Die von Pater Jörg geschilderte Problematik hat die Schüler*innen sichtlich betroffen gemacht, wie einige Nachfragen und Gesprächsbeiträge zeigten. Vor allem die Frage „Was können wir tun, damit Stan freigelassen wird?“ beschäftigte alle sehr, weswegen sie zum Gegenstand einer digitalen Gruppenarbeit (27 Breakoutsessions!) wurde. Hier hatten die Schüler*innen Gelegenheit, ihrem Unmut über Stans Situation Ausdruck zu verleihen. Sie verfassten Briefe, zum Teil sogar auf Englisch, in denen sie die menschenunwürdige und ungerechte Situation Stans schilderten und die indische Botschafterin Muktar D. Tamar in aller Eindringlichkeit baten, sich für seine Freilassung einzusetzen. Auch Stan selbst wurde mit warmherzigen Worten bedacht. Diese Unterstützungsbriefe werden gesammelt an die indische Botschafterin weitergeleitet werden, in der Hoffnung, Gehör zu finden und tatsächlich etwas Positives für Stan Swamy zu erreichen.

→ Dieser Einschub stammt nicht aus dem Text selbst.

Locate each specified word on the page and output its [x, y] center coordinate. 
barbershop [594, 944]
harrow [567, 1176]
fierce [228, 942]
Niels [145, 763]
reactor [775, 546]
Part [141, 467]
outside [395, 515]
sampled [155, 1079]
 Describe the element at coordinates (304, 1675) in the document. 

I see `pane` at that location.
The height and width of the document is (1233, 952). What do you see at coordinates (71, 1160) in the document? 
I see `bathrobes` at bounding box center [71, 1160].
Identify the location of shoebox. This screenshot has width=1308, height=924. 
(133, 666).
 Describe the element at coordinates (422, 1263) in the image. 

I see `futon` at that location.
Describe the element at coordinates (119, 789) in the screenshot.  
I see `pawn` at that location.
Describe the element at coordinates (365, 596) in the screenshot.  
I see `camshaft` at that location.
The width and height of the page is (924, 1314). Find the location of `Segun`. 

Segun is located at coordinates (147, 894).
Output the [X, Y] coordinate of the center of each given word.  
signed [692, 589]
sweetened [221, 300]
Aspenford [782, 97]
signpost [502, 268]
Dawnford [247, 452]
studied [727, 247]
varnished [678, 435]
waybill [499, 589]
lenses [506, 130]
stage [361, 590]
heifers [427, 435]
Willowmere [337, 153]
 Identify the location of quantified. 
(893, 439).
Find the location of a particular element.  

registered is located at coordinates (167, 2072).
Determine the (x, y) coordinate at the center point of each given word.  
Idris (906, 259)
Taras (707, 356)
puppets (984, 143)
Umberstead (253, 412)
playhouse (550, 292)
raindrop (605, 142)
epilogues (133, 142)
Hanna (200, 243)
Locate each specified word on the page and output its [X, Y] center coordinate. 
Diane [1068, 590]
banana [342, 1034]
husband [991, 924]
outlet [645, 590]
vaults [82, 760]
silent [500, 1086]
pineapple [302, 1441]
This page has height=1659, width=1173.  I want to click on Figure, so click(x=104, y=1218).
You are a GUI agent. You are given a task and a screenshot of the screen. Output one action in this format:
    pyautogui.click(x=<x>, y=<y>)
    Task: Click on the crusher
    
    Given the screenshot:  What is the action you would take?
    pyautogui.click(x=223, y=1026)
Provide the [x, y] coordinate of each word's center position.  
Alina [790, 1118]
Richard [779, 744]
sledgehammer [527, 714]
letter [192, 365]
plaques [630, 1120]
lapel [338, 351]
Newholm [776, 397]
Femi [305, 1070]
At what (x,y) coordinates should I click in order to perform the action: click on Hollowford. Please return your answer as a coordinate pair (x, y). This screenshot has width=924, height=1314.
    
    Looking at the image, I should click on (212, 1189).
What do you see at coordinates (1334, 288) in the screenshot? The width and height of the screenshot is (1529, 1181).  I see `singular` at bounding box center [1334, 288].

Wenn auch Sie Ihren Beitrag leisten wollen, unterzeichnen Sie gerne die Petition, die Sie unter folgendem Link finden:
https://www.change.org/p/devendra-fadnavis-appeal-for-fr-stan-swamy
Das Vorhaben, aus unserer Blase herauszukommen und die Augen für schwerwiegende Probleme in der Welt zu weiten, ist an diesem heutigen Tag auf jeden Fall geglückt. Betroffenheit über die menschenrechtsverletzende Lage in Indien und Ehrfurcht vor Stan Swamys Haltung bleiben nachhaltig zurück. Wir bedanken uns bei Jörg Alt SJ als Vertreter unseres langjährigen Kooperationspartners für seine Zeit und seinen Einblick!